The Spanish Steps are an iconic symbol of Rome, seated in the heart of the city’s most fashionable shopping district. The Piazza di Spagna (and the Spanish Steps) take their name from the Spanish Embassy to the Holy See that sits in the same square. They are located in the northern part of the city, in an area that was once known as the English Ghetto.  This was a perfect spot for the English expats who originally came to Rome on their Grand Tour.  Evidence of the importance of this area to the Brits still remains at the Spanish Steps, with Babingtons Tea Room to the left and the Keats-Shelley House to the right.

There are 135 steps leading up to the church of Trinità dei Monti.  If you turn left at the top of the steps, you can make your way to the Pincio Gardens for a fantastic overlook of the Piazza del Popolo and a view of the city.   Continuing on that same path you head into the Villa Borghese, a city park which includes three museums, a small lake, a hippodrome and beautiful public spaces.

 

 

The Steps have long been a gathering spot.
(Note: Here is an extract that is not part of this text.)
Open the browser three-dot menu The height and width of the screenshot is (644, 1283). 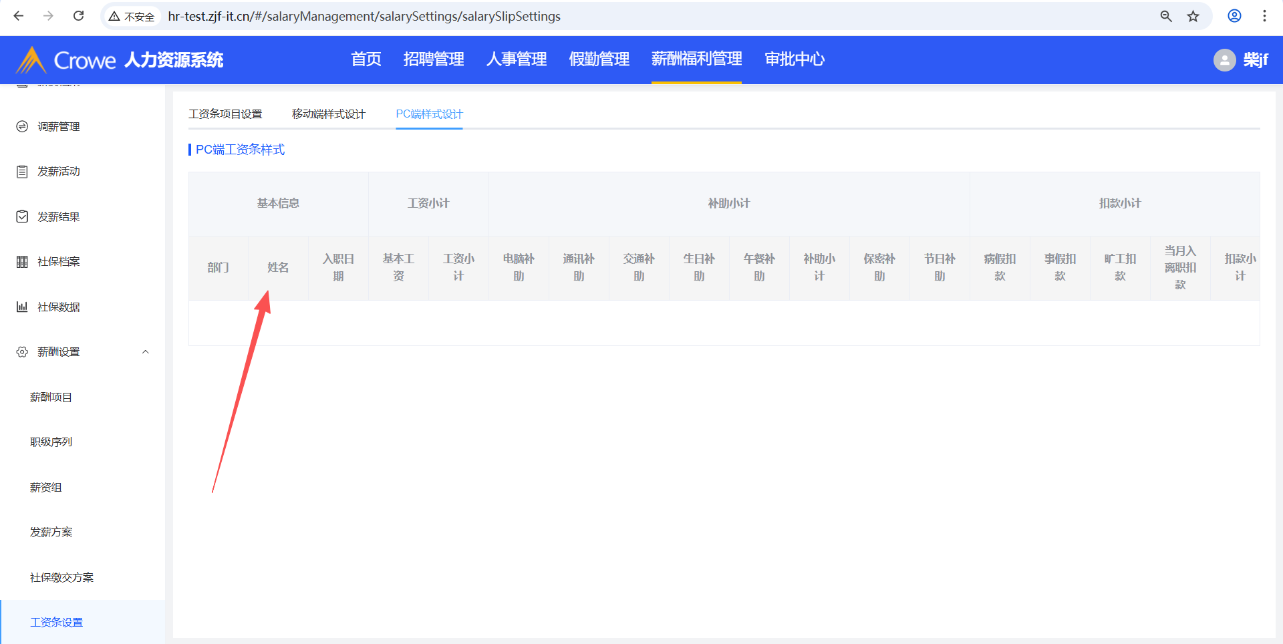click(1264, 16)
On any given night the stairs are littered with young people, Italians and tourists alike, chatting, flirting, drinking wine, playing guitars and singing Beatles’ songs. They were made famous to American audiences by Audrey Hepburn and Gregory Peck in Roman Holiday (1953).
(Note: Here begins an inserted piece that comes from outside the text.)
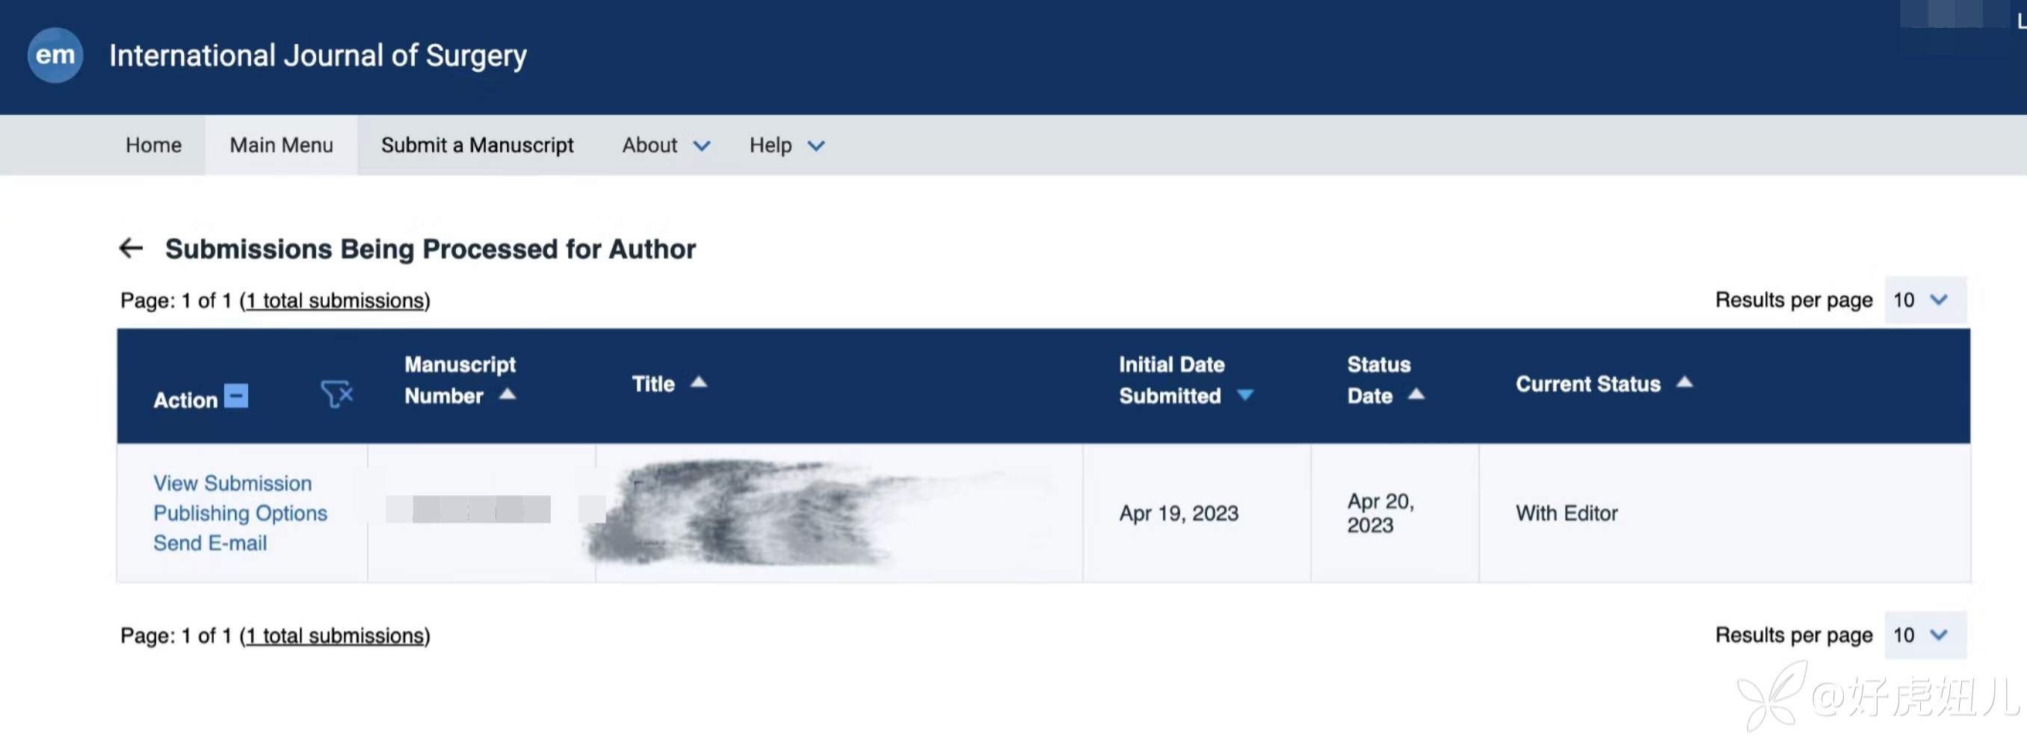Sort by Current Status ascending arrow

click(1684, 382)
Tomorrow is a big day in Rome.  The Spanish Steps are being reopened after almost a year of restoration.  As with any project in Italy, the reopening has been delayed with criticisms that the project was poorly run and highly disorganized (what a surprise).  And now, in a strange turn of events, jewelry mogul Paolo Bulgari, whose company funded a large part of the restoration, is asking that a permanent Plexiglass barrier be erected to keep the barbarians from destroying the steps.  While it’s certainly understandable that Bulgari wants to protect his investment, the solution seems unlikely, especially in Italy where part of the allure of monuments is that they are meant to function within the cityscape. Cities in Italy are living museums and designed to be experiential and interactive.  The Cultural Ministry has declined to comment about what will be done to protect the new restoration.  There is a thought that they will make the announcement tomorrow at the reopening.  In any case, if you get to Rome this fall, don’t miss seeing the Spanish Steps in all their resplendent restored glory… who knows how long they will stay that way.